By Luc Cohen
(Reuters) – The jury that convicted Sam Bankman-Fried of stealing billions of dollars from customers of his FTX cryptocurrency exchange saw only “half the picture” because the judge did not allow critical evidence, his lawyer argued in their appeal on Friday .
In a 102-page brief filed with the 2nd U.S. Circuit Court of Appeals, Bankman-Fried’s attorney wrote that U.S. District Judge Lewis Kaplan erred in preventing the 32-year-old former billionaire from presenting evidence to support his belief that FTX had enough. money to cover customer withdrawals.
“The government thus presented a false narrative that FTX’s customers, lenders, and investors had permanently lost their money,” attorney Alexandra Shapiro wrote, urging the appeals court to uphold Bankman-Fried’s conviction and 25 prison sentence years to be undone. “The jury was only allowed to see half of the photo.”
A representative for the U.S. Attorney’s Office in Manhattan, which filed the charges, declined to comment.
Criminal defendants face a high bar in overturning their convictions, as they must prove that judges made errors significant enough to have affected the verdict.
FTX declared bankruptcy in November 2022 after a wave of customer withdrawals, marking a rapid fall from grace for Bankman-Fried, who had built a reputation as an honest broker in the rough cryptocurrency industry and gained fame through lavish philanthropic and political donations .

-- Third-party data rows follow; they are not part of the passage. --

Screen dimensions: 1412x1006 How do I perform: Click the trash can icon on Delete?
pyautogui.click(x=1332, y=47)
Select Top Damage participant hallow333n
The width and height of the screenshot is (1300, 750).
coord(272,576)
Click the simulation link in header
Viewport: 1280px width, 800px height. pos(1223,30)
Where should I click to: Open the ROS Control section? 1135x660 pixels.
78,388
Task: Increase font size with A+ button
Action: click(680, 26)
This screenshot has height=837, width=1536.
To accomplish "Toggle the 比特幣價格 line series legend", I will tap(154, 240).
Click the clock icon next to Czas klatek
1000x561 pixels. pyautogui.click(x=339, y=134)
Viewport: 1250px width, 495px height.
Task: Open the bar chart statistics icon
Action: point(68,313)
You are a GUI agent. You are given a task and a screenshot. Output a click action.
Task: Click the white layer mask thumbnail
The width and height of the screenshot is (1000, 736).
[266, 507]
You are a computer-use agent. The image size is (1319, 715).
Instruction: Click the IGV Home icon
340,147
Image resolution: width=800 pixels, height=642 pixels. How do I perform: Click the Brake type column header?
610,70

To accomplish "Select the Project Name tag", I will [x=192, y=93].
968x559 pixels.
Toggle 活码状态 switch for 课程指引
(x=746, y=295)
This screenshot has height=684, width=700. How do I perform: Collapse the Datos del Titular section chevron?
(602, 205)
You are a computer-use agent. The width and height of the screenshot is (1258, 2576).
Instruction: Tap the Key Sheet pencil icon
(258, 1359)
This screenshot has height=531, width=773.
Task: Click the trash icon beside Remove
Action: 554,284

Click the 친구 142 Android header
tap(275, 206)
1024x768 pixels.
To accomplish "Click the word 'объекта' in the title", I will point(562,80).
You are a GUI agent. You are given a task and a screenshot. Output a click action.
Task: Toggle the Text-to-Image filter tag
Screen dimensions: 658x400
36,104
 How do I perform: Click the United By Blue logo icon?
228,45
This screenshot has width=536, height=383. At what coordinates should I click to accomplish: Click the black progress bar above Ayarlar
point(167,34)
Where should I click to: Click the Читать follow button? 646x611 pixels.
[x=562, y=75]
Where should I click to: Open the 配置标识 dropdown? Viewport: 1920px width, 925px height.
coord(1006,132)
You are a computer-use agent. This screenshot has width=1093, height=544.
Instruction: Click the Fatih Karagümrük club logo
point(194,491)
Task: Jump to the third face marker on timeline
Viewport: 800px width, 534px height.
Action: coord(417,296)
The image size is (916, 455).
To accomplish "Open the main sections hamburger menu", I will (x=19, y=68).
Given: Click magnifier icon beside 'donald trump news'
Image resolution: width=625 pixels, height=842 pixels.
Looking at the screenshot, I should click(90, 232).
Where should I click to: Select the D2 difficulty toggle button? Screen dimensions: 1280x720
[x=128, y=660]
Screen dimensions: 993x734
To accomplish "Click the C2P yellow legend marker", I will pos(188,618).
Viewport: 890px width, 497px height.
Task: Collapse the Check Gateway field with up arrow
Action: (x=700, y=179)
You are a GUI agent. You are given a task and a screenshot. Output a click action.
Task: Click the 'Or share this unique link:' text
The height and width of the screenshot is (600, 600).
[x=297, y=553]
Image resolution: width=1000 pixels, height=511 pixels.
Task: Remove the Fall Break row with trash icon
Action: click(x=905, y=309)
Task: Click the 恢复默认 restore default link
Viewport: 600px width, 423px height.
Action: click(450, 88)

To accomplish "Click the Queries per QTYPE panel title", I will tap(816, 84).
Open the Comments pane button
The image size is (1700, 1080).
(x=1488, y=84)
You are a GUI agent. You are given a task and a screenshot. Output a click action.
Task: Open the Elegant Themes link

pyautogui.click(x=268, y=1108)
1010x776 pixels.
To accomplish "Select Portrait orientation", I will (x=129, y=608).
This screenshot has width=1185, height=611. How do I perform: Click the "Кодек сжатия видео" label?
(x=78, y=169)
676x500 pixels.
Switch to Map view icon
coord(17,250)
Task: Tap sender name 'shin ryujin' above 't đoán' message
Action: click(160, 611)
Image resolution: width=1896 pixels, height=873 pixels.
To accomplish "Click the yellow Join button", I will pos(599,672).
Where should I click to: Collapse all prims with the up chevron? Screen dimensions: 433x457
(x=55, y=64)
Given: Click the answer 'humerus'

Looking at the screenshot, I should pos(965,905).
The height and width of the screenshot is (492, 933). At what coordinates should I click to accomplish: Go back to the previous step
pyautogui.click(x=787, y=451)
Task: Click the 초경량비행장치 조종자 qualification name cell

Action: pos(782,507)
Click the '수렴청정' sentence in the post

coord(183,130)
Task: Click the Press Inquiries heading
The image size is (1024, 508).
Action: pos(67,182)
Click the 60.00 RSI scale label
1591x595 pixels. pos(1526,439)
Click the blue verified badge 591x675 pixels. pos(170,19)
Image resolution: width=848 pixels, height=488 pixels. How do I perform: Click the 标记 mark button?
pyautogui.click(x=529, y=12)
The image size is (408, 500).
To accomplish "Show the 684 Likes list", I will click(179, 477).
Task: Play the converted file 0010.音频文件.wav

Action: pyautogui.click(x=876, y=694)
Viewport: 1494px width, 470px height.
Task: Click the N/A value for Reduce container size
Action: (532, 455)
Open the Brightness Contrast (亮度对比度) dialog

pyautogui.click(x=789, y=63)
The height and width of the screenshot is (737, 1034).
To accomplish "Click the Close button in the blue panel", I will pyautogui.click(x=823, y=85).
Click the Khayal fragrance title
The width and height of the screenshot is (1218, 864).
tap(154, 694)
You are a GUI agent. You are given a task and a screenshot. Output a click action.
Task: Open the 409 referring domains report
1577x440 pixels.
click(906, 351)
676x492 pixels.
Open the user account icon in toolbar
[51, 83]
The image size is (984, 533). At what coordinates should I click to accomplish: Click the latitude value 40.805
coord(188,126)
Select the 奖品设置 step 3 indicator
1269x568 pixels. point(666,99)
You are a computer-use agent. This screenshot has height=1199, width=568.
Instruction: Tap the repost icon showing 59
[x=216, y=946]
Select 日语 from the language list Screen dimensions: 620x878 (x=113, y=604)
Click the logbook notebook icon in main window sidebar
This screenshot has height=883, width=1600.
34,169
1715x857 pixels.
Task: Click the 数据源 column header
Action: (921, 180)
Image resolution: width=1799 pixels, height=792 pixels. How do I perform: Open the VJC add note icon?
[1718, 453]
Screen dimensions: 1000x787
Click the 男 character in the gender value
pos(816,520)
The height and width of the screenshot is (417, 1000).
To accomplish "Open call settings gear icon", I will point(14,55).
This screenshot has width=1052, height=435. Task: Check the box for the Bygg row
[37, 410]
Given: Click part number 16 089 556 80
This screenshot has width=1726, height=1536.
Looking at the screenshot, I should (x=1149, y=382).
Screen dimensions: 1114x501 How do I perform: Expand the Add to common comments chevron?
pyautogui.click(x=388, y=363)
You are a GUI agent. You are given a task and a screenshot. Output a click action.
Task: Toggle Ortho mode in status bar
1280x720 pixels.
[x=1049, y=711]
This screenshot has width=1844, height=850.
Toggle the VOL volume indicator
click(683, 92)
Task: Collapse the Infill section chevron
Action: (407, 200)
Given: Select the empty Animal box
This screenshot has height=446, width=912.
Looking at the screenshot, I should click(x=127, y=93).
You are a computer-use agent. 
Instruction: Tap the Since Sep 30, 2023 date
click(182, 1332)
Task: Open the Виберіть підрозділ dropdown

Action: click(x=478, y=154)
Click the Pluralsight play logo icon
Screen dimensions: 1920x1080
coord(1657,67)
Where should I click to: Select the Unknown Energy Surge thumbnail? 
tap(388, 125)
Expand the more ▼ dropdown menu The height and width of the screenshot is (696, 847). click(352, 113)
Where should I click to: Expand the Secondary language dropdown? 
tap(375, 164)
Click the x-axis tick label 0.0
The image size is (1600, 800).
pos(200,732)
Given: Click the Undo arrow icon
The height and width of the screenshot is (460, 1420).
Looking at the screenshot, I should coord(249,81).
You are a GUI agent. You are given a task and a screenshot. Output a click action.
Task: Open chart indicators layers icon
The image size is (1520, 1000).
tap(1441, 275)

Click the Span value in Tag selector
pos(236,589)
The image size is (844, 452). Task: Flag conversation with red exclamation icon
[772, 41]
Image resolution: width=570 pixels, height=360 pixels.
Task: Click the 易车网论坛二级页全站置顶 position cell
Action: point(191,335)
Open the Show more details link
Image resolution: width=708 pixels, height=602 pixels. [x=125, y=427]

FTX has said its customers will receive 100% recovery on their claims against the company, based on the value of their accounts at the time it filed for bankruptcy. Cryptocurrency prices were lower then than they are today, which left some customers feeling shortchanged.
In criminal charges filed in December 2022, prosecutors accused Bankman-Fried of stealing $8 billion in client funds to plug losses at Alameda Research, his crypto-focused hedge fund.
At his trial in late 2023, Bankman-Fried admitted to making mistakes in running FTX, but testified he never stole money. He placed much of the blame on other FTX executives.
Jurors didn’t believe his explanation and convicted him of two counts of fraud and five counts of conspiracy that he faced. At Bankman-Fried’s sentencing in March, Kaplan said Bankman-Fried knew his actions were wrong but that he “made a very bad guess about the likelihood of getting caught.”
Bankman-Fried is currently being held at the Metropolitan Detention Center in Brooklyn.